Music and the intellect
Studies have looked at the effects of music on intellectual skills. Music lessons designed to develop auditory, visual and motor skills have benefited reading skills. Similarly, children receiving extra music lessons kept up with their peers in language and reading skills despite having fewer lessons. Whereas there is a demonstrable positive correlation between taking music and better performance in other subjects, there is nothing to demonstrate that one caused the other.
Music and wellbeing
Certain types of music have sedative qualities. Music has been used to ameliorate symptoms in psychiatric patients. For instance, in the US, playing country and western music led to more appropriate behaviours in the recreation room of a state mental hospital. Children with psychotic symptoms have benefited from music played in the background when they were learning.
Music therapy is often used to develop communication skills and has an effect on personal relationships, emphasising the benefits of active listening and performing. Improvised musical play using music and lyrics has been used to facilitate social play between developmentally delayed and non-developmentally delayed children in mainstream educational settings.
Social skills
There is good evidence that children who are involved in classroom music lessons have shown:
- increased social cohesion within their class
- greater self-reliance
- better social adjustment
- more positive attitudes.
These effects are particularly noticeable in low-ability and disaffected students. Similarly, children of low economic status who receive individual piano lessons have exhibited greater increases in self-esteem compared with controls.
In a UK study of the impact of the arts in education, the most frequent overall influences on students were reported in relation to personal and social development. In music there were effects relating to awareness of others, social skills and wellbeing.

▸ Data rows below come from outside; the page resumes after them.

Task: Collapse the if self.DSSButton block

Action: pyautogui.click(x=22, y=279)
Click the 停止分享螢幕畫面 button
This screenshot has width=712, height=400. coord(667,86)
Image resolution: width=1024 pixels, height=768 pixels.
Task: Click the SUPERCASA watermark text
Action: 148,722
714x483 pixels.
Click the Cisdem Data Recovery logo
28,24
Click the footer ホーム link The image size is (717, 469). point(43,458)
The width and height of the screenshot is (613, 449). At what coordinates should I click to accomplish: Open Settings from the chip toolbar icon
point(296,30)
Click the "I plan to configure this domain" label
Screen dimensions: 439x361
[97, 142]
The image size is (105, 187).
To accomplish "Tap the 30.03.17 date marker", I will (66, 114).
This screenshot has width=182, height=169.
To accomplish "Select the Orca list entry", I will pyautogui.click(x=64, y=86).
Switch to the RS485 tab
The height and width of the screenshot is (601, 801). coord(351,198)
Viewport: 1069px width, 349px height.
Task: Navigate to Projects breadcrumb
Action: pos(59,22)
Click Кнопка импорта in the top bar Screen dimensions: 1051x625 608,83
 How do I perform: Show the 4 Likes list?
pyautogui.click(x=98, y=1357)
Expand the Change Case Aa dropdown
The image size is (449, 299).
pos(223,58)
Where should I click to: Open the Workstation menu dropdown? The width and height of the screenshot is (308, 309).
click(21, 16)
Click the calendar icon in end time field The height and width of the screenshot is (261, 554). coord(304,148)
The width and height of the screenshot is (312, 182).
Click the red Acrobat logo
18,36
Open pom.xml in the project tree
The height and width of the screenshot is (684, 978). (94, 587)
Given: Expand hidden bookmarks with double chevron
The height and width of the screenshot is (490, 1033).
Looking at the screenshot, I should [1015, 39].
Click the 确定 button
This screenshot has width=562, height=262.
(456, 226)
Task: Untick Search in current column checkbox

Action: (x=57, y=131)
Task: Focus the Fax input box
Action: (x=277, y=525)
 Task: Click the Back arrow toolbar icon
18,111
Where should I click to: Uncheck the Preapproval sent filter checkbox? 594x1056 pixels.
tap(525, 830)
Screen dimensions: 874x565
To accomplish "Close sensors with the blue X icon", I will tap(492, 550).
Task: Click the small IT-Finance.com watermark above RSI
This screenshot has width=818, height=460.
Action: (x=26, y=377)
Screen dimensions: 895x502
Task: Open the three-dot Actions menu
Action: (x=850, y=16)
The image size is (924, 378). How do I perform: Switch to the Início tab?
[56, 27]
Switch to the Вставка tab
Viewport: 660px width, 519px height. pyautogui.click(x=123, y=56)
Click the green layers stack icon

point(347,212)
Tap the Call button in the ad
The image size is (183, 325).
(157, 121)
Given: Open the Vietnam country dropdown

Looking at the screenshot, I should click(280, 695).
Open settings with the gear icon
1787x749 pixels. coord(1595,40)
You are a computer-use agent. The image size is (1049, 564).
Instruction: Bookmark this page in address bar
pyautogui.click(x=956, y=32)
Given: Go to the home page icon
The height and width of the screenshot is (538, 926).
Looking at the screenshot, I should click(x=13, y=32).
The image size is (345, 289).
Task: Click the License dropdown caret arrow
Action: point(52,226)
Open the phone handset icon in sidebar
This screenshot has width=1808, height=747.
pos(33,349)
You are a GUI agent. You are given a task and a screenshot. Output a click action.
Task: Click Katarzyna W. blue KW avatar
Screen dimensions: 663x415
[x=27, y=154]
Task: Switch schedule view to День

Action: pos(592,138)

In adolescence, music contributes to the development of self-identity. Teenagers listen to a great deal of music – typically three hours a day in the UK. Music is used to pass time, alleviate boredom, relieve tension and distract from worries.
Conclusions
There is clearly a role for music in any approach to promoting emotional health and wellbeing in children and young people. Those of us who are interested to create even better environments for learning in UK schools, might like to give some time and thought to the role of music on the development of individual and group social and emotional skills and on its place in creating an ethos that promotes optimal learning.